The ex-ante prediction focuses on the top-down information processing and aims to predict how a person would respond to different signals, such as how a consumer would respond to the voice in an advertisement. The ex-post inference focuses on bottom-up information processing and aims to infer the focal person’s internal state from the signals emitted by them, such as deciphering whether a consumer is happy or not from his or her voice on the phone.

The distinction between static and dynamic internal states is also important in the context of AE because it determines the sources of data and external validity of AE models. “An example of dynamic empathy is when a person or computer model attempts to infer a consumer’s emotional states from his/her transient voice or facial expressions,” the study says. “An example of static empathy is when a person or computer model attempts to infer how trustworthy a person is from his/ her non-transient facial appearance.”

How AV analytics can benefit business

The study finds the use of AV analytics benefits businesses in at least four ways:

  1. Improving the effectiveness of communication. Firms can develop ex-ante artificial empathy models to predict and optimise customers’ responses to the marketing content. With the audio and visual information of customer responses, firms can develop ex-post artificial empathy models to infer customer’s internal states. For example, using speech analysis and computer vision techniques, Affectiva helps brands optimise video content by inferring the emotional states of a viewer as they watch footage or movie trailers. It has been used by more than 1,400 brands, including Kellogg’s.
  2. Extracting useful information more efficiently and effectively to support business decision making. This is particularly important for both online and offline businesses amid rising labour costs and growing data volume. For example, a speech synthesis called WinkTalk adapts synthetic voice styles according to a listener’s facial expressions, which can be potentially useful for computer-assisted customer service.
  3. Improving the efficiency and effectiveness of employee recruitment and allocation. For example, Hirevue developed machine learning models to assess applicants’ skills and match them with job positions by analysing the audio and visual information from their interviews.
  4. Providing new tools for creation of new customer values. In the fashion and beauty industry, face and video analytics are used to build Augmented Reality applications, which allow customers to virtually try on beauty products. An app called “Makeup Genius” launched by L’Oreal brought the brand 20 million app users and 60 million virtual product trials in one year.

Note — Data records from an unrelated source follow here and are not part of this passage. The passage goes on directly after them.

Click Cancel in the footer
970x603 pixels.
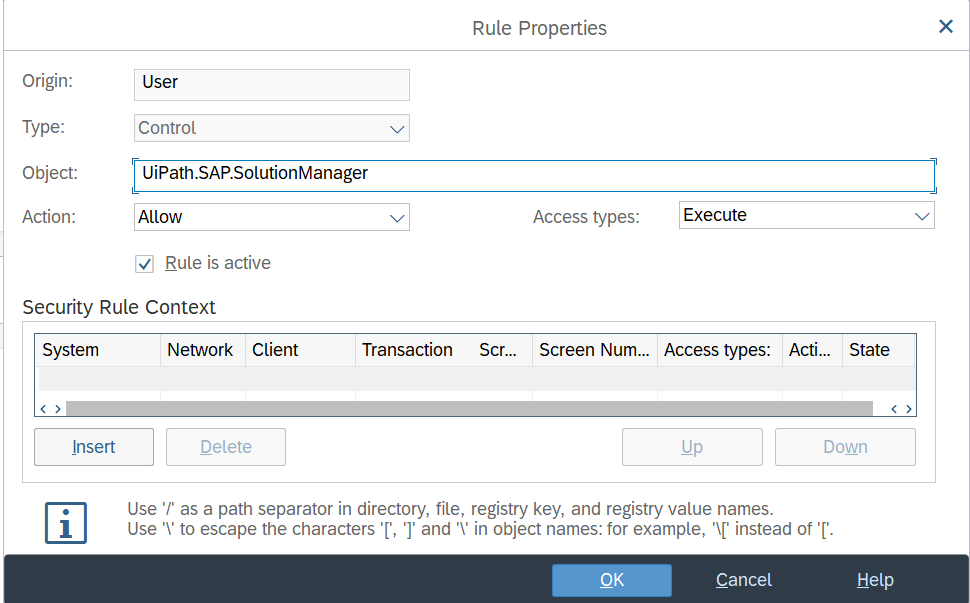click(x=743, y=580)
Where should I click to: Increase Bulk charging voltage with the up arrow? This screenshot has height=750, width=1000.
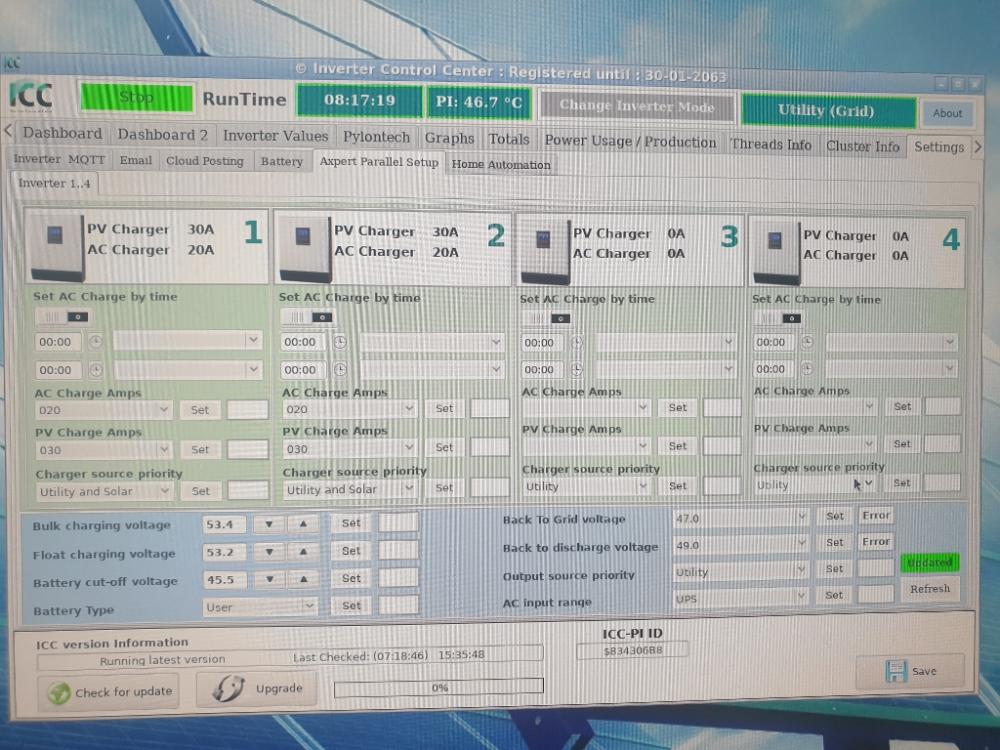(302, 523)
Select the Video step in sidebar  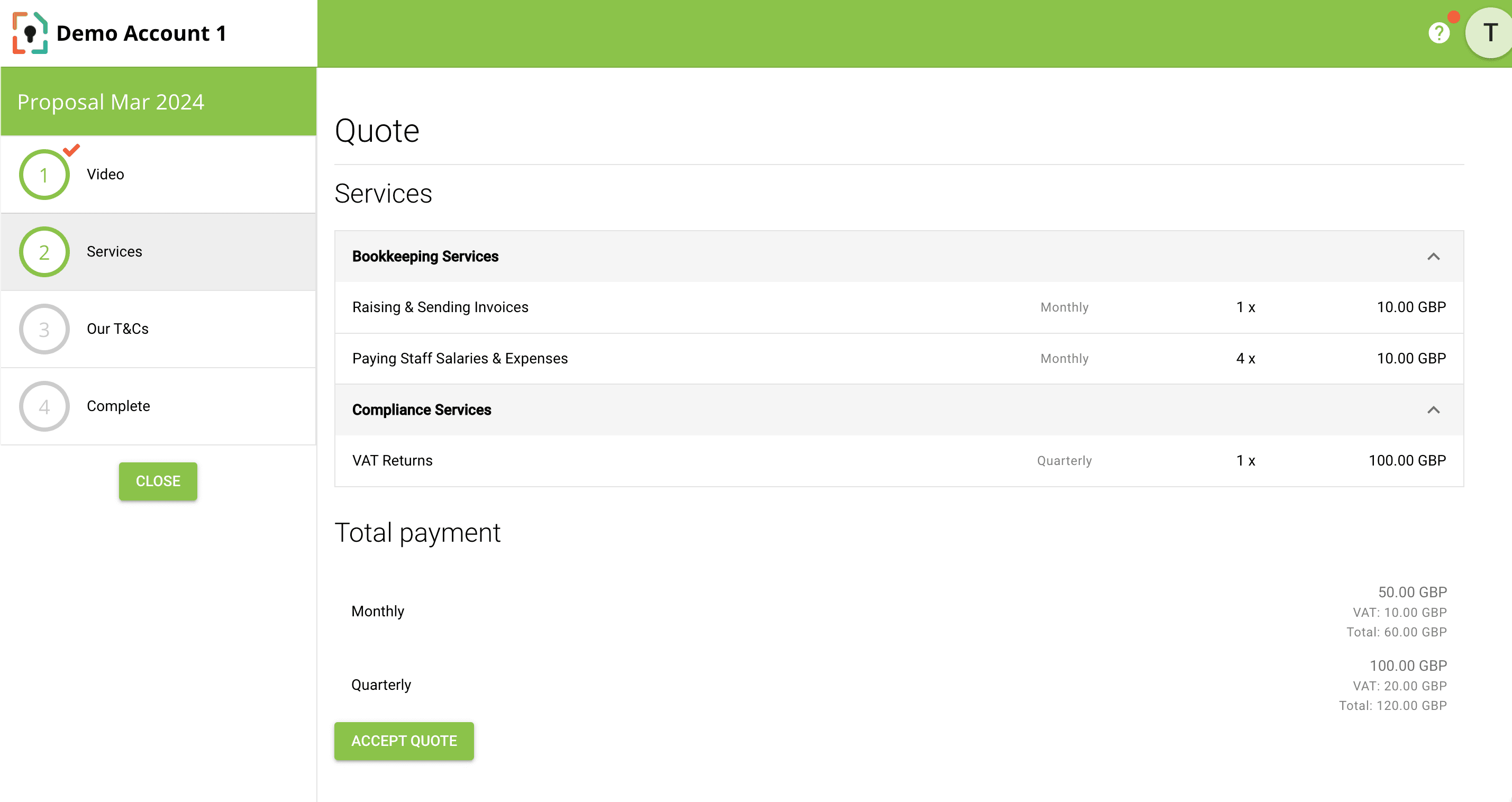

Analysing hand movement and body language could be next

Understanding that people may interpret the same audio and visual stimuli differently also gives firms important insights to customise elements in their marketing activities or service offering. Areas of future study include inferring internal states from new types of audio and visual cues such as hand movement, body language, and gaze, and exploring how the design of audio and visual elements of marketing communication or service delivery process varies across different types of products or brand images.

The study

The study – entitled “Audio and Visual Analytics in Marketing and Artificial Empathy”– is co-authored by Shasha Lu of Cambridge Judge Business School; Hye-Jin Kim of the Korea Advanced Institute of Science and Technology; Yinghui Zhou of Shenzhen University; Li Xiao of Fudan University; and Min Ding of Pennsylvania State University.